Seven Variations and a Conversation
Gallery hours: Wed.- Sat., 12-6pm; Sun., 11am-3pm
Opening Reception: May 10, 6-9pm
Gallery B is pleased to present its May exhibition, Seven Variations and a Conversation, featuring seven artists from the Foundry Gallery: Fran Abrams, Nancy Donnelly, Naomi Taitz Duffy, Judy Gilbert Levey, Donna K. McGee, Robert Wiener and Patricia Zannie.
All seven artists contributed to a group piece, the “Conversation,” which will be auctioned off during the exhibition. Proceeds from the auction will be donated to Edgemoor Children's Center in downtown Bethesda.
Fran Abrams is a Rockville artist who has been working in polymer clay as a fine art medium for 13 years. The colors and designs in the work come from the clay which is not painted. For this show, she takes her inspiration from nature.
Nancy Donnelly's glass sculptures make use especially of transparency and color. She says, "Part of the point of this work was figuring out how to bring more pleasure to the experience of viewers. Focusing on delight turns out to be just about as hard as any other purpose of art."
Naomi Taitz Duffy is a Washington D.C. artist. She works in oil paints, creating a mix of representational and non-figurative pieces. Her work for this show is taken from a series inspired by the form and movements of fish.
Judy Gilbert Levey is a Bethesda oil painter who paints "en plein air" in the Washington, D.C. area as well as in Maine.

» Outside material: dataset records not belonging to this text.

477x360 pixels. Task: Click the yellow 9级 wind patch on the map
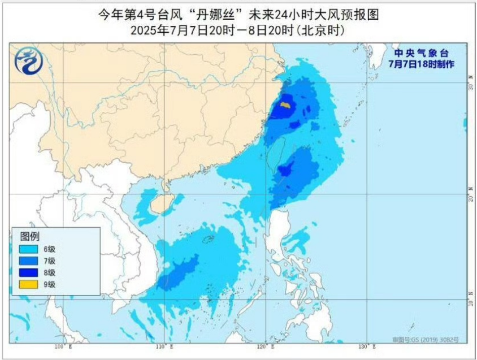pos(285,106)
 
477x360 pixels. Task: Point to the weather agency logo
pos(29,60)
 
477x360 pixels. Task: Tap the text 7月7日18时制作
pos(421,64)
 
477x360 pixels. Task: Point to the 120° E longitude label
pos(265,347)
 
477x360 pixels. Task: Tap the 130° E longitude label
pos(366,347)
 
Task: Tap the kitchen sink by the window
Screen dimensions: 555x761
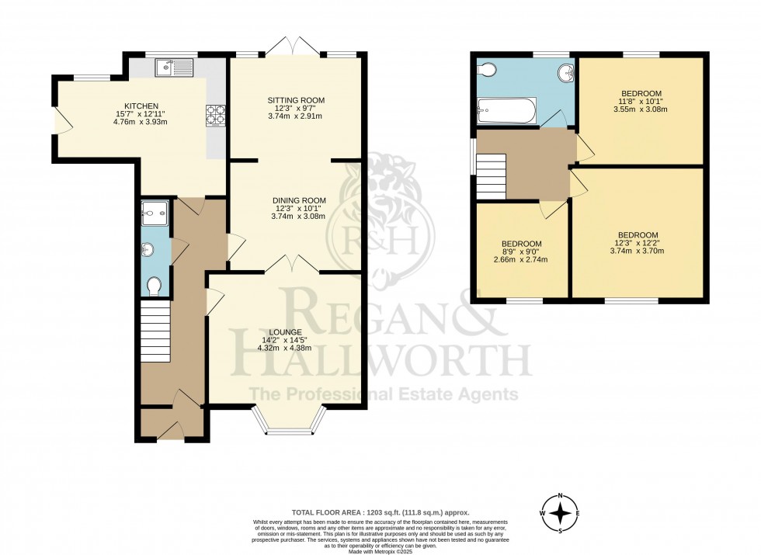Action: point(175,69)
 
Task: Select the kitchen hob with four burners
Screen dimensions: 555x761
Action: point(215,115)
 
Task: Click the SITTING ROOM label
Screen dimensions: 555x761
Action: point(296,100)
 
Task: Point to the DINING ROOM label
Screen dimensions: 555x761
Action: point(299,200)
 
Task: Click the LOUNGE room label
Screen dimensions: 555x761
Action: point(287,332)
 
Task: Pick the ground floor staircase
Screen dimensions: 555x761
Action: point(155,331)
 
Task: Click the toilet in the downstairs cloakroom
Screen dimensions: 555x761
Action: point(154,286)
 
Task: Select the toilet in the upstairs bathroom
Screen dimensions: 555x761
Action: point(487,71)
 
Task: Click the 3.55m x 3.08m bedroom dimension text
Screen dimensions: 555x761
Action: point(641,109)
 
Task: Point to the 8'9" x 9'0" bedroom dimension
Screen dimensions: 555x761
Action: point(521,251)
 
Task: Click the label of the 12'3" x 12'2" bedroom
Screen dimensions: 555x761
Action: point(638,235)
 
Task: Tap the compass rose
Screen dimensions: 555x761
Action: point(559,512)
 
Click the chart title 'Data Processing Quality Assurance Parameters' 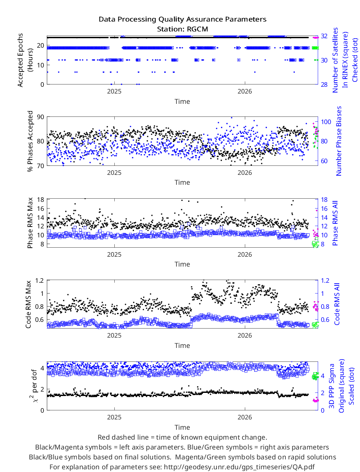(183, 20)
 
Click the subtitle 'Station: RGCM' (183, 29)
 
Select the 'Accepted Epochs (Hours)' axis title (25, 60)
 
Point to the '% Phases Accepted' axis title (30, 142)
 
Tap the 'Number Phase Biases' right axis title (339, 141)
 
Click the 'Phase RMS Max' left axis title (30, 223)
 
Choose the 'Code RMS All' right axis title (337, 304)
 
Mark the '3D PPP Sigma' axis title (332, 386)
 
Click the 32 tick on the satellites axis (324, 36)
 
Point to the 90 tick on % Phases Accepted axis (40, 117)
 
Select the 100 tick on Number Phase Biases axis (326, 122)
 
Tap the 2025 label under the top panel (114, 91)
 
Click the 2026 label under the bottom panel (245, 417)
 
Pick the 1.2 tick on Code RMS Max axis (40, 281)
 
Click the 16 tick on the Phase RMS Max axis (40, 209)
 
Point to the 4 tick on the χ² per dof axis (42, 368)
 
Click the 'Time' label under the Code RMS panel (182, 346)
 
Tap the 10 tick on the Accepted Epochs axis (40, 65)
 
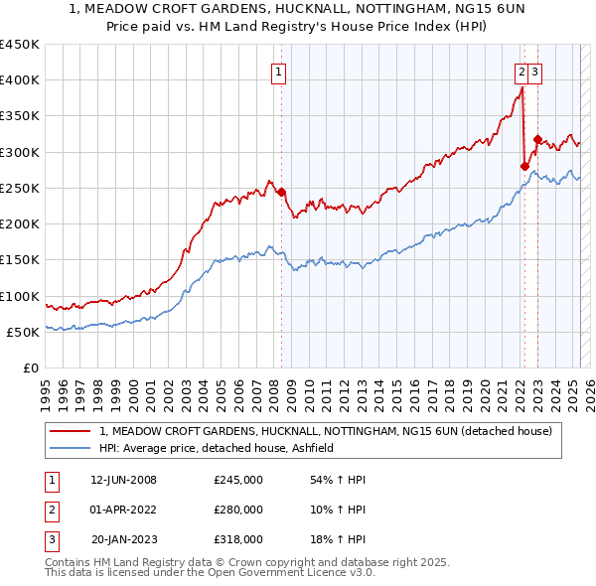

Her work shows the seasonal variation of vibrant fall colors, hot and lush summers, and the stark contrast of a profusion of leaves in summer and bare branches in winter.
Donna K. McGee explores texture and paint and adds layers to see how colors and shapes change each other. She continues to add layers of paint and texture, sometimes scraping it off, until it becomes a total picture. She hopes that her paintings will evoke the viewers’ own memories and visions, so that they will apply their own title and be able to say, "I've been here before."
Robert Wiener, a native Washingtonian, owns and operates DC Art Glass, a private art glass studio in Northwest D.C.. His latest vessel series is inspired by astronomical bodies, specifically lunar phenomena. The seven variations in this exhibit strive to capture the composition, energy, and evolution of these natural, complex objects in existence for millions of years.
Patricia Zannie's abstractions from nature appear representational, but within the detail the viewer can see two-dimensional flat patterns and geometric cut shapes. She “paints” with paper, snippets of various hand-made mulberry, banana, and rice papers from the Orient, papyrus from Egypt, classic prints from Paris and London, Origami from Japan and vibrant colors and images from Haute Couture magazines. She then draws on top with ink, oil pastels and colored wax. Every outcome is a potpourri of blended objects and a complete, unique surprise.